Bias
Elasticity of Belief
Attitudes have elasticity as well as strength, and some can be changed.
Posted March 4, 2017
To evaluate research on attitudes like racial bias we need to know at least two things. First, just how important is, say, a distaste for margarine vs. butter, or a preference for African-Americans over whites, to individual X? Does X really care or is he just ticking a box to be polite? Archie Bunker may show a test bias against African Americans, yet he may be perfectly willing to vote for one or have his daughter marry one. Beliefs have a strength which is measured only imperfectly by surveys.
But beliefs also have a second property I will call elasticity. Elasticity is a familiar concept to economists. The simple law of supply and demand dictates that a small increase in price will (usually) cause a small decrease in demand. Elasticity is just the ratio of the small change in demand to the small change in: price, both expressed as ratios:
E= (∆Q/Q)/(∆P/P)
Where Q is the quantity of a good and P is its price. If price elasticity is great, then a small change in price will cause a large change in quantity bought, in demand.
Demand depends on the value, the utility, of a good. In most cases, utility is related to amount of good in a negatively-accelerated way, growing fast at first then reaching an asymptote (maximum). The value of each little ΔQ usually declines with value of Q: large at first (one slice of pizza) and decreasing as the amount consumed increases (the 10th slice). So price elasticity will be large if the stock of the good is small but smaller as the stock increases.
The same seems to be true of beliefs. There seems to be a parallel between amount of a good and amount of knowledge about something; and also a parallel between degree of belief and price. If you own very little of something desirable, you will be willing to pay a lot for a small increment: marginal utility, and price elasticity, will be high. Conversely, if you already own a lot, an increment will be much less attractive and you will not want to pay much for it.
Similarly, if you know very little about something, then a small addition to your stock may cause a large change in your belief. Conversely, if you already know a lot, a small increment in your knowledge is likely to have little effect. In other words, a bigot is not a bigot is not a bigot. A person who is bigoted because of hearsay and casual acquaintance is likely to be much more impressed by personal experience with the object of his bigotry than someone who has acquired his belief through an emotional personal history. In the words of a tendentious witticism: “A conservative is a liberal who has been mugged by experience”.

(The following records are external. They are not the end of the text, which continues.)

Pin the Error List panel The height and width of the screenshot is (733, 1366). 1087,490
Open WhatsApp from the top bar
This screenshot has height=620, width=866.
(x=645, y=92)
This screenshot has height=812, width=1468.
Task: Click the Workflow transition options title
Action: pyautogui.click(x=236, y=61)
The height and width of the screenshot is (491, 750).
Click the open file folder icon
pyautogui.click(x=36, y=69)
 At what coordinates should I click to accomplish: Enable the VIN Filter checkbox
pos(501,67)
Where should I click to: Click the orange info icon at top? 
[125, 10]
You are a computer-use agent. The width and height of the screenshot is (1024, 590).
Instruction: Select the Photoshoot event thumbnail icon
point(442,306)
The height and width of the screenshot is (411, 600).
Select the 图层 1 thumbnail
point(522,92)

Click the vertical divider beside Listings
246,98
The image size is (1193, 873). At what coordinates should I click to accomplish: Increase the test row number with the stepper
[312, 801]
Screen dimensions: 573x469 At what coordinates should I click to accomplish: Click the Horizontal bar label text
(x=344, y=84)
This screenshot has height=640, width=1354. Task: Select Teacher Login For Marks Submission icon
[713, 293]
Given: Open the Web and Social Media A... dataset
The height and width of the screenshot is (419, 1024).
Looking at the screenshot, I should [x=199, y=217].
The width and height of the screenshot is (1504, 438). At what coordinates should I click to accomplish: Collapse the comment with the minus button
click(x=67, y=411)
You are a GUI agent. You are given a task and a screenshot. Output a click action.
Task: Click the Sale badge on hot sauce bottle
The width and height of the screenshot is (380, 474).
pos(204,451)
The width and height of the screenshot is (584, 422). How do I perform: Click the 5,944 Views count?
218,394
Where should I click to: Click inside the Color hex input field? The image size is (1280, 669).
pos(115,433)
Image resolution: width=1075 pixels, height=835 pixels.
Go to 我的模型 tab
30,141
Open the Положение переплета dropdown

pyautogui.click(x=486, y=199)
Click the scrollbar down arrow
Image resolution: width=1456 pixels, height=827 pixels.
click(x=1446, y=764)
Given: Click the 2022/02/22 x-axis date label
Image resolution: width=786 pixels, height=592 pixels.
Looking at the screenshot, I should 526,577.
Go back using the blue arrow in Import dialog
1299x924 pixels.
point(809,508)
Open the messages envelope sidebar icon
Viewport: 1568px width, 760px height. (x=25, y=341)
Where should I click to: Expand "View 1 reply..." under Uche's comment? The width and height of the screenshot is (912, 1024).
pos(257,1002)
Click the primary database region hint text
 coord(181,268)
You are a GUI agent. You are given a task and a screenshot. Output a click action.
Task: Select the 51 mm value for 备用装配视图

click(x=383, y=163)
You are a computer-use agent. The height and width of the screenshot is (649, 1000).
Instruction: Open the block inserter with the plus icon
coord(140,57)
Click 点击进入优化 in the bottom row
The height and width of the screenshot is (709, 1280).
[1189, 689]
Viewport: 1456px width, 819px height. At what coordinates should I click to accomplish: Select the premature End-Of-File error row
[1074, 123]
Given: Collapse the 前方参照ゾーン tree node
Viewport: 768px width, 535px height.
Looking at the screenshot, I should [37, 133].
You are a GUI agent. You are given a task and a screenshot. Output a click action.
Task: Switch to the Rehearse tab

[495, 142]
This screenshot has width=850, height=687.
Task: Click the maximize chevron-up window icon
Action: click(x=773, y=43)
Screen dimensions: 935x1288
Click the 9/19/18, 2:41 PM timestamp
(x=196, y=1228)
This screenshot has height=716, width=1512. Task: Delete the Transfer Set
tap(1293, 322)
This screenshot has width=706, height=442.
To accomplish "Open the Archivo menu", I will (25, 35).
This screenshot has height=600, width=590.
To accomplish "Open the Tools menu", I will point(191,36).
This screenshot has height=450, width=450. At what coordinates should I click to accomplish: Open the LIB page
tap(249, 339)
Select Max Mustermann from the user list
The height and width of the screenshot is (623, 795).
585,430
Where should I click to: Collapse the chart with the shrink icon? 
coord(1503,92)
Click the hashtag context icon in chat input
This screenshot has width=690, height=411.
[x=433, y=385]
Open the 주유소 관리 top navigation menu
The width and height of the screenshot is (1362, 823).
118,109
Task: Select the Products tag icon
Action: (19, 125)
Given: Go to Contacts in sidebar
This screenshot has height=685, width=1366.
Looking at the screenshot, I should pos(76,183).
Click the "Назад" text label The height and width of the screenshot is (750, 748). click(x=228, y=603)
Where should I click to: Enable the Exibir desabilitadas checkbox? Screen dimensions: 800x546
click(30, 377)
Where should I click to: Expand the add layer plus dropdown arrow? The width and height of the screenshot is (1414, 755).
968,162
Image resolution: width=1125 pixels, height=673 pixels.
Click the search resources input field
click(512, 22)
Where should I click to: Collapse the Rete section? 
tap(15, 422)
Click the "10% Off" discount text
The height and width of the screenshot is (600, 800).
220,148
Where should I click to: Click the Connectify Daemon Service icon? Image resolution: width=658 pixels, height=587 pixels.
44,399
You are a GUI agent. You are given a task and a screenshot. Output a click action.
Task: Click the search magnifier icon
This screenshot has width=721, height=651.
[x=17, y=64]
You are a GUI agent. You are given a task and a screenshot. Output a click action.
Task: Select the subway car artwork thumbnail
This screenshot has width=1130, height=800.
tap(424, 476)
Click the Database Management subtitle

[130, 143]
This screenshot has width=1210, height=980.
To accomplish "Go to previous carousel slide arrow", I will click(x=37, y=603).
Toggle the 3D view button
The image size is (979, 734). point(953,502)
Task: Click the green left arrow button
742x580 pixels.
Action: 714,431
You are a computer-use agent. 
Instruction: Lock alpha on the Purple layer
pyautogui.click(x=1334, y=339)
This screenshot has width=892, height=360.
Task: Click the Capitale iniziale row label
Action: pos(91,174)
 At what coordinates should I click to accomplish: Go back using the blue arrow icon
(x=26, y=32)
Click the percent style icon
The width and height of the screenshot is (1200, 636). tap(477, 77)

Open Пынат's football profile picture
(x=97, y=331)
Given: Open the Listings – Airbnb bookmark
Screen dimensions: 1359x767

Thus we should not be too surprised at a recent report[1] that more information, whether positive or negative, reduces racial discrimination:
Recent research has found widespread discrimination by [Airbnb] hosts against guests of certain races in online marketplaces.... We conducted two randomized field experiments among 1,256 hosts on Airbnb by creating fictitious guest accounts and sending accommodation requests to them… requests from guests with distinctively African American names are 19 percentage points less likely to be accepted than those with distinctively White names. However, a public review [whether positive or negative] posted on a guest's page mitigates discrimination: …the acceptance rates of guest accounts with distinctively White and African American names are statistically indistinguishable. Our finding is consistent with statistical discrimination: when lacking perfect information, hosts infer the quality of a guest by race and make rental decisions based on the average predicted quality of each racial group; when enough information is shared, hosts do not need to infer guests' quality from their race, and discrimination is eliminated.
In other words, the modest racial bias Airbnb landlords showed at first was very elastic; it could be dissipated by almost any credible information, whether positive or negative. Unfortunately, attitudinal elasticity is not measured by standard opinion surveys.
References
[1] Discrimination with Incomplete Information in the Sharing Economy: Field Evidence from Airbnb.